14 Eylül 2009 Pazartesi

Aşkımı kullanılmaz hale getirmek için oturdum masaya.
Öyle yerle bir edeceğim ki sen dahi tanıyamayacaksın.
Rüzgarlar kıskanacak, ateşler yanmayacak bir daha.
Öylesine hızlı, öylesine yakıcı olacak bu yıkım.
Mesela;
Seni yazmayacağım artık.
Kalemi elime her alışımda, sen gelmeyeceksin aklıma.
Yazacağım kağıtlar beyaz olmayacak.
Çünkü saflığın geliyor aklıma.
Başka bir renk olacak.
Sarı,turuncu,krem, fark etmez.
Ama beyaz asla.
Seni düşünmeyeceğim artık.
Ne yatarken dualarımda olacaksın, ne uykularımda rüyam.
Ne de kalktığımda tutkum.
Yüzümü yıkayıp aynaya baktığımda bir yanım sen olmayacaksın.
Karanlıkta kalacak öte yanım.
Geceden bir kenara fırlattığım gömleğim sen kokmayacak artık.
Yürürken attığım her adım artık bana ait olacak.
Biri senindi ya,
Artık yok. Sadece benim.
Kafamı nereye çevirirsem çevireyim kimselere benzetmeyeceğim seni.

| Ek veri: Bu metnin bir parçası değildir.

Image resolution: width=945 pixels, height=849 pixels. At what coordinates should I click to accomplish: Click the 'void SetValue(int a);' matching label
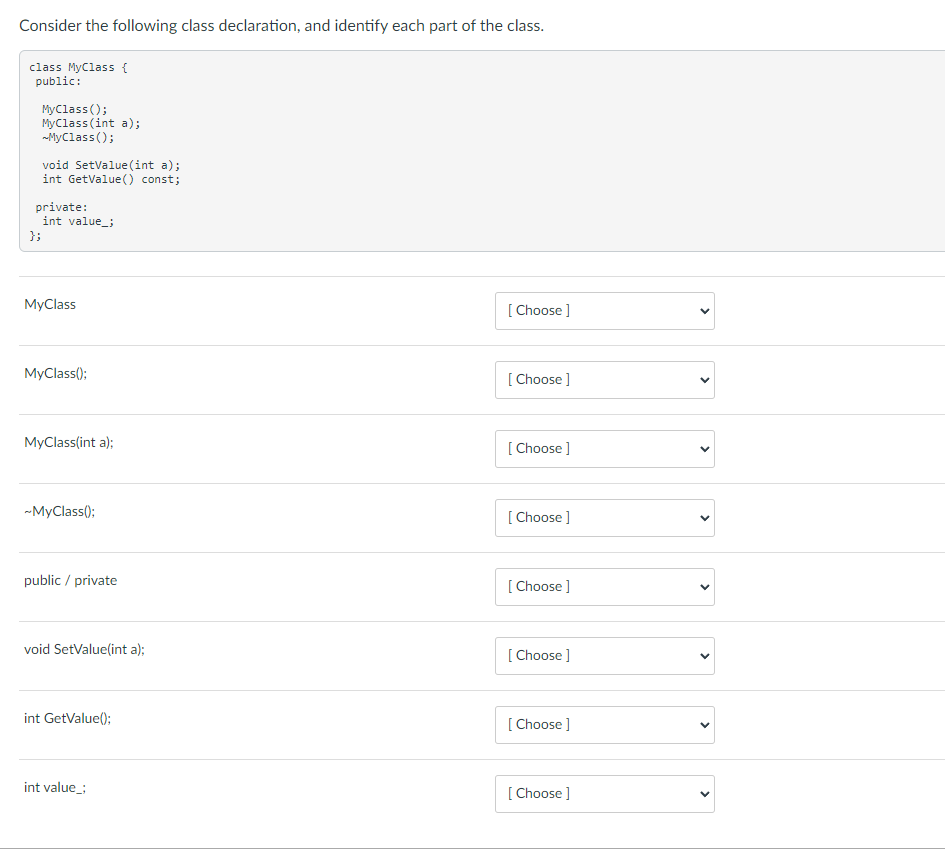84,649
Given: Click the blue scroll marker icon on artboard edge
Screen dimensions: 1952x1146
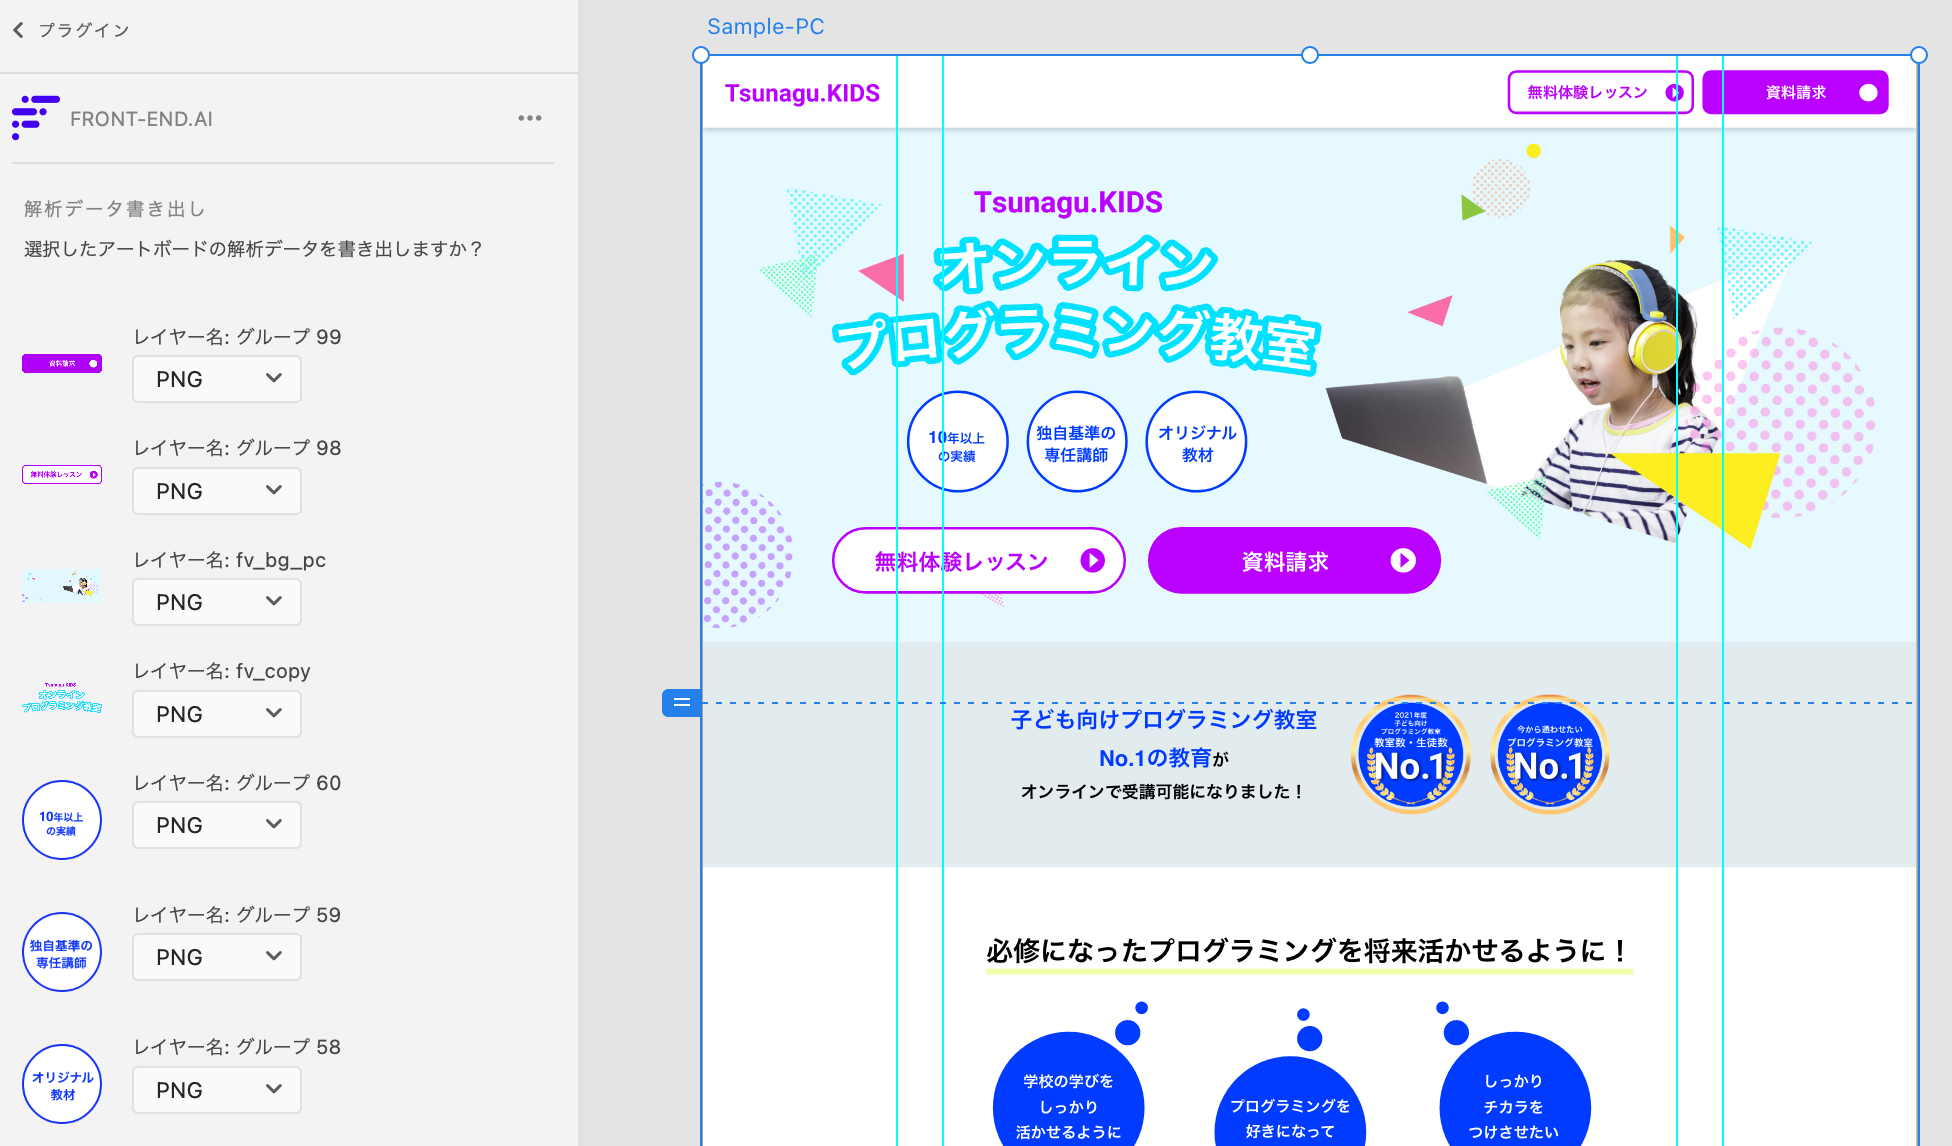Looking at the screenshot, I should (681, 703).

Ne senin gibi cana yakın, ne de güzel olacaklar.
Hele hele yanlarından geçerken sen kokmayacaklar hiç.
Gülümseyen bir kadın gördüğümde gelmeyeceksin aklıma.

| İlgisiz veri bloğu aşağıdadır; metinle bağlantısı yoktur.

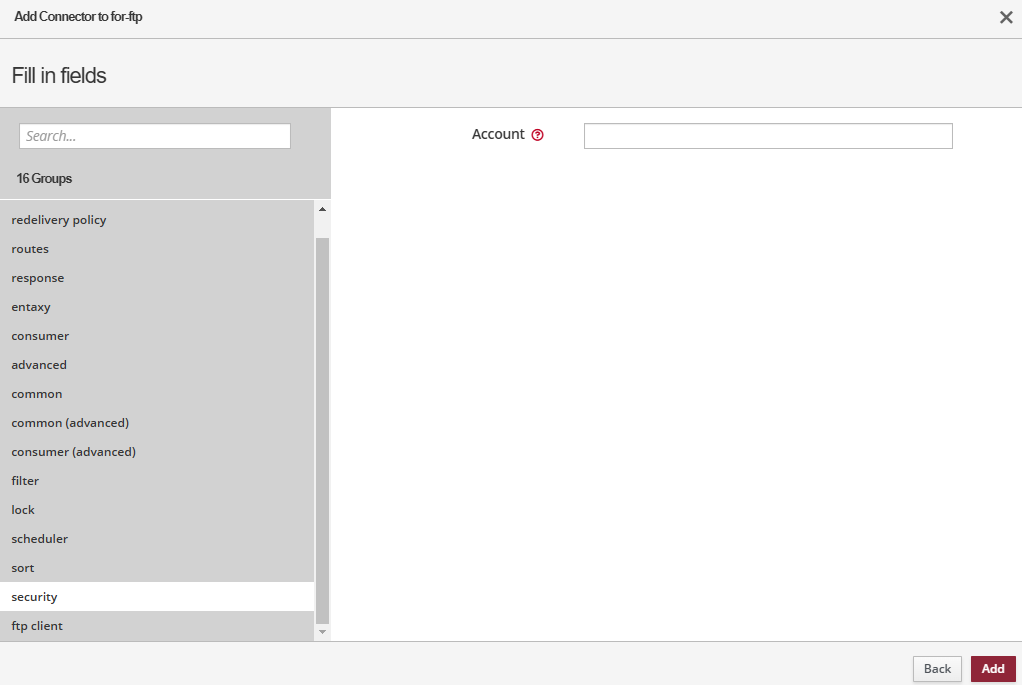Select the consumer group
Screen dimensions: 1022x685
pyautogui.click(x=40, y=336)
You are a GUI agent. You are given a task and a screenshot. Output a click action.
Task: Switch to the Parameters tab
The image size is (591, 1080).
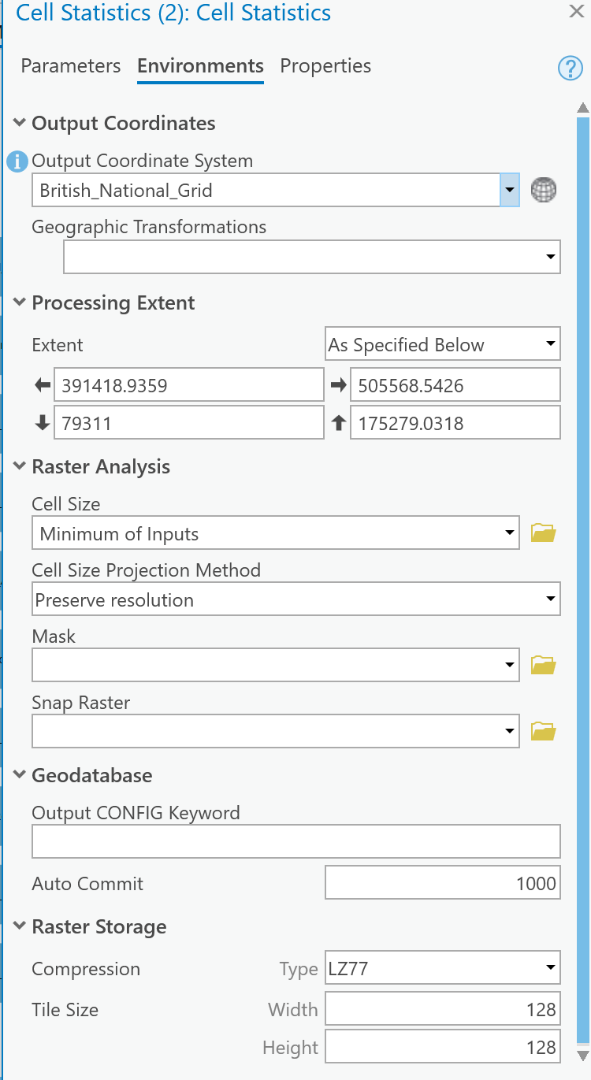click(x=71, y=66)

Güldüğünde inci dişlerinin nasıl parıldadığını da unutacağım.
Gözlerinin karası hiç ama hiç aklımda olmayacak.
Çünkü onlardı beni sana çeken.
Hayali bile yeterdi esir etmeye. İyisi mi lafını dahi etmemeli.

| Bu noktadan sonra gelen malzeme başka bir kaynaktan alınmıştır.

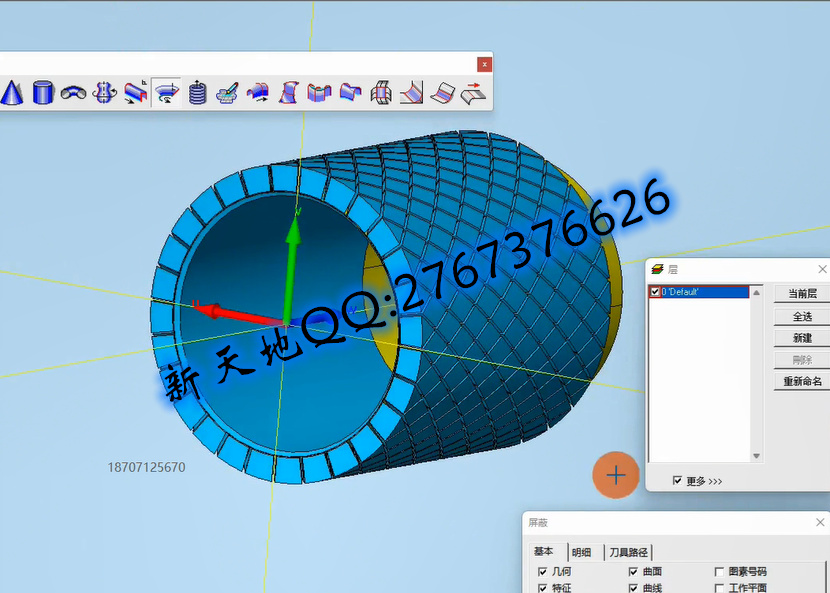Click the torus surface icon
830x593 pixels.
(x=73, y=93)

Nerede uzun saçlı bir kadın görsem kaçacağım yanından hemen.
Çünkü saçlarını senin gibi savurmasından ve kokusunun beni hapsetmesinden korkarım.
Biriyle kucaklaşmak da yok artık.
Sen olacaksın çünkü kollarımda.
Başkasını düşünemem.
Şarkıların her notasında, sözlerinde sen vardın ya,
Artık olmayacaksın.
Bestesiz ve notasız olacak tüm şarkılar.
Bütün şarkıcılar susacak.
İçtiğim içkilerin çetelesini tutmayacağım artık.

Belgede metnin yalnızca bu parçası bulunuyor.